What I Can Query Now
Here's a single session record:
$ swamp data get adw-analytics session-adw-rif-193
{
"issueClass": "feature",
"finalVerdict": "proceed",
"phasesCompleted": ["convert","worktree","build","test","review","refine"],
"tasksTotal": 7,
"tasksCompleted": 7,
"totalCostUsd": 0.42,
"totalAgentCalls": 23
}
There are 2,584 of those. The analyze method aggregates across all of them:
{
"sessionCount": 263,
"byIssueClass": {
"feature": { "count": 89, "avgCostUsd": 0.51, "avgDurationMs": 482000 },
"bug": { "count": 74, "avgCostUsd": 0.38, "avgDurationMs": 341000 },
"chore": { "count": 100, "avgCostUsd": 0.22, "avgDurationMs": 195000 }
},
"phaseFailureRates": {
"build": { "runs": 263, "failures": 31, "rate": 0.118 },
"test": { "runs": 232, "failures": 12, "rate": 0.052 },
"review":{ "runs": 220, "failures": 8, "rate": 0.036 }
}
}
Note: these numbers are from test runs against ADW itself during the migration, not from production code-writing sessions.
Build fails at 11.8%. That's the biggest bottleneck — not the review phase, which is what I assumed. Every patch round is tracked individually, so I can measure whether second attempts resolve findings or just burn tokens. Provider resolution records where each choice came from, so when I change a config I can see whether the fallback starts firing more.
These aren't hypotheticals. These are questions I've been asking myself for months and answering with gut feeling. Now I have data.
What I'm Building Next
The structured data is there.

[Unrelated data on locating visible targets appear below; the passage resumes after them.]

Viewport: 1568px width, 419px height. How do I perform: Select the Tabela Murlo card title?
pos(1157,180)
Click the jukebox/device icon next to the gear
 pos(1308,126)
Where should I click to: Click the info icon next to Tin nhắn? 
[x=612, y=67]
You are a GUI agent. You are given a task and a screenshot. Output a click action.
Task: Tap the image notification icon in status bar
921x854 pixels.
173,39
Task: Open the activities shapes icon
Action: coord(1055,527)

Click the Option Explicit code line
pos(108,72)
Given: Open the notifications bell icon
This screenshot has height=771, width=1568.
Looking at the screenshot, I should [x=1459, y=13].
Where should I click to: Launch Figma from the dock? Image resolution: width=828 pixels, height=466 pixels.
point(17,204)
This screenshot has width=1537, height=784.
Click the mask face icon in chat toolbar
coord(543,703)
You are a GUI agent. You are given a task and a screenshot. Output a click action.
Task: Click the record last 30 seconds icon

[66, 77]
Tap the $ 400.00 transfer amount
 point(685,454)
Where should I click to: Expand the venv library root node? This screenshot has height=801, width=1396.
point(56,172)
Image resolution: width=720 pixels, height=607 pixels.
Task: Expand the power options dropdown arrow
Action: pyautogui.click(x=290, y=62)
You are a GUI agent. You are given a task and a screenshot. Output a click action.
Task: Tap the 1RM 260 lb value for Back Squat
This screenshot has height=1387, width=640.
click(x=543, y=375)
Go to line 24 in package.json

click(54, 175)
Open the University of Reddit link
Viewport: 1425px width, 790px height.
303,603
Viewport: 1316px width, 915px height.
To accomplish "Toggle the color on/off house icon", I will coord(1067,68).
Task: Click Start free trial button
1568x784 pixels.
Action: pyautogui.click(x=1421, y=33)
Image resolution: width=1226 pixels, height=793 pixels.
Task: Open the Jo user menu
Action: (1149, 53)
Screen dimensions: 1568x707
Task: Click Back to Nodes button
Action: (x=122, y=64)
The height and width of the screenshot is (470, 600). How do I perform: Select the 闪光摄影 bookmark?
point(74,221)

What's missing is the layer that turns it into continuous feedback:
- Failure pattern detection — are build failures mostly "agent produced no changes" (bad plan) or "tests failed after implementation" (real bugs)? The artifacts have the data.
- Regression alerts — if build failure rate creeps above 15% over a rolling week, something changed. Notify me.
- A/B provider comparisons — run 20 features with Opus review, 20 with Sonnet, compare patch rates and cost. The resolution artifacts already exist.
- Ideation observability — the biggest candidate left. Record confidence scores, adversarial challenge outcomes, and plan shapes in swamp so I can correlate them with build success. "Does low ideation confidence actually predict failure?" is a question I'd love to answer.
I'm iterating on this system constantly — new prompts, model swaps, threshold changes, codified standards I didn't know were missing. Every change is a hypothesis. The pipeline ships code. Swamp lets me test the hypotheses instead of just hoping.
Thank you Swamp.club for helping walk a little bit closer to Agentic Engineering than Vibe Engineering.